-- START OF Page --
Davis, de Havilland, Flynn, Cagney, Bogart ...

Davis, de Havilland, Flynn, Cagney, Bogart ...

Tuesday, January 15, 2013

Darwin Was Right -- Everything Evolves, Even The Ritz!

I'm not puttin' you on ... (sorry, I couldn't stop myself) ... Irving Berlin's "Puttin' On The Ritz" made a startling evolution in lyrics and meaning from the time it was first written until Fred Astaire's famous film version.  I think most people would be very surprised (I was) to find that the original lyrics and dance milieu in the 1930 film below portrayed the top-hat-and-tails crowd going to Harlem to watch black people dress and dance in the stereotypically offensive way of days gone by. Even the set is racist.  As always with classic films, we have to remember the era in which movies and songs were created and see them as such.  Actually, I think it is not a bad idea to be reminded not only of history, which cannot be changed, but of the enormous evolution of thinking in our culture, by all except the most dim-bulbed Americans.  Even by the time Astaire's number came along in 1946, the lyrics had been changed, all of the black American reference removed, and the song had become much more sophisticated as well.

I've found four completely different, completely original versions of "Puttin' On The Ritz" that range from 1930 to 2012.  I had never seen No.1 before, and I doubt if many have. It incorporates the original lyrics, and I have printed those below it.  No.2, the Astaire film version, is spotlighted in a video created by someone who is not only very clever, but also who, I would bet good money, is a classic movie fanatic! This one, as we know, uses the changed lyrics that we all know today, which are also printed below it.  No 3 is a version that Irving Berlin would never have dreamed of!  No.4 is one that takes the song and puts it to use celebrating youth and happiness, and I just love it.

No. 1:  Harry Richman in Puttin' On The Ritz, 1930, original lyrics printed below.


Have you seen the well-to-do; Upon Lennox Avenue; 
On that famous thoroughfare; With their noses in the air.
High hats and narrow collars; White spats and fifteen dollars; 
Spending every dime; For a wonderful time.

If you're blue; And you don't know where to go to; Why don't you go where Harlem flits; Puttin' on the Ritz
Spangled gowns upon the bevy; Of high browns from down the levy; All misfits; Puttin' on the Ritz.
That's where each and every lulu-belle goes; Every Thursday evening with her swell beaus; Rubbin' elbows.

Come with me, we'll attend their jubilee; And seen them spend their last two bits; Puttin' on the Ritz.
(Instrumental break -- (Boys, look at dat man puttin' on dat Ritz; You look at him; I can't.)
If you're blue; And you don't know where to go to; Why don't you go where Harlem flits; Puttin' on the Ritz.


No. 2:  Fred Astaire in Blue Skies, 1946, (with a difference), and lyrics we all know today.
-- END OF Page --
-- START OF Record list --
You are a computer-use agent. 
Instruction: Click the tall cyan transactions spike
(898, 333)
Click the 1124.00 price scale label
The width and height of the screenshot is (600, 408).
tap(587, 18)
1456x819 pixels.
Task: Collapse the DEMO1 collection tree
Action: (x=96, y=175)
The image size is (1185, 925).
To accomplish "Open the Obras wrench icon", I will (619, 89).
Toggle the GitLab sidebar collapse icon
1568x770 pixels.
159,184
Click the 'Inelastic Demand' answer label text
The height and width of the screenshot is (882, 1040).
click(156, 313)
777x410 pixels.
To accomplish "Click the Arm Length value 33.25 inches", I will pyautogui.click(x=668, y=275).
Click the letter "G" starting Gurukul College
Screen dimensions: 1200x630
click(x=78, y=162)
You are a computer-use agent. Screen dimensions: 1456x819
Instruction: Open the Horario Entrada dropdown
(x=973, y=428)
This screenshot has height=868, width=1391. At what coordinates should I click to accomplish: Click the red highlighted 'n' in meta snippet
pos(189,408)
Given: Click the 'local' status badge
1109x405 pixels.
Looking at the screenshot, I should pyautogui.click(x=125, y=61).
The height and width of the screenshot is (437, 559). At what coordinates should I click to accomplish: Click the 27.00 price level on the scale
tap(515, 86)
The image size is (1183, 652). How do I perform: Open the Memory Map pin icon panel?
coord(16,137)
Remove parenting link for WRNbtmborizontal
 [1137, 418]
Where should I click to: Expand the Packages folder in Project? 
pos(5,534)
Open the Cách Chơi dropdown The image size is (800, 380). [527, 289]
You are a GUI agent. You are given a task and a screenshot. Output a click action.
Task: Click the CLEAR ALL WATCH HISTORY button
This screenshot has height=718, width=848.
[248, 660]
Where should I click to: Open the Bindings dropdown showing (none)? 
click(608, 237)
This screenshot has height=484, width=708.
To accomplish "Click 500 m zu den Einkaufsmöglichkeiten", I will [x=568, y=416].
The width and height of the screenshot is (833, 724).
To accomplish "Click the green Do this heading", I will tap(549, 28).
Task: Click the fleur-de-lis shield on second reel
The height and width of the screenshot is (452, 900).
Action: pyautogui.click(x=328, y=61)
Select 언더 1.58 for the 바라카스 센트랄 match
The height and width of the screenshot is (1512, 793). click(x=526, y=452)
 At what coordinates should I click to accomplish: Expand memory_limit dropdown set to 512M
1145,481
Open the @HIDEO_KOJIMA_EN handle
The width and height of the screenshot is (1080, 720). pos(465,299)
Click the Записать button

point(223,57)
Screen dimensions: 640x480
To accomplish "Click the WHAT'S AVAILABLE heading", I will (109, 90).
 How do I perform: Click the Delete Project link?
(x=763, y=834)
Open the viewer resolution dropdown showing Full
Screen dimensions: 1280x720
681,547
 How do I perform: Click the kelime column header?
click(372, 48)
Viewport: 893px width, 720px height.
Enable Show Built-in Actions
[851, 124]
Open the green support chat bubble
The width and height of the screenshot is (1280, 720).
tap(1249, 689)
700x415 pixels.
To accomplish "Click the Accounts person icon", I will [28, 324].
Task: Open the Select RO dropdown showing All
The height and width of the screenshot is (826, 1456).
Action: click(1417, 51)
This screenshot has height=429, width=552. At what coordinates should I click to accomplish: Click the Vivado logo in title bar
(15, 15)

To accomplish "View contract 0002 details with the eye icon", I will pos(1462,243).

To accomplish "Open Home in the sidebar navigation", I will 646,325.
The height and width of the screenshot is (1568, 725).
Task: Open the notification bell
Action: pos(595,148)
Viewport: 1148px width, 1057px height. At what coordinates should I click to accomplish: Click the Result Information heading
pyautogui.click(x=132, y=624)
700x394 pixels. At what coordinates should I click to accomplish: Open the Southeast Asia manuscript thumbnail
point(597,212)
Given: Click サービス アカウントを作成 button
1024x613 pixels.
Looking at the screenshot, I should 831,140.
-- END OF Record list --
§ Exercise requirements
Reproduce word for word the part of the post about "Puttin' On The Ritz" starting at "Have you seen" and ending at "bits; Puttin' on the Ritz.".

§ Task response
Have you seen the well-to-do; Upon Lennox Avenue; 
On that famous thoroughfare; With their noses in the air.
High hats and narrow collars; White spats and fifteen dollars; 
Spending every dime; For a wonderful time.

If you're blue; And you don't know where to go to; Why don't you go where Harlem flits; Puttin' on the Ritz
Spangled gowns upon the bevy; Of high browns from down the levy; All misfits; Puttin' on the Ritz.
That's where each and every lulu-belle goes; Every Thursday evening with her swell beaus; Rubbin' elbows.

Come with me, we'll attend their jubilee; And seen them spend their last two bits; Puttin' on the Ritz.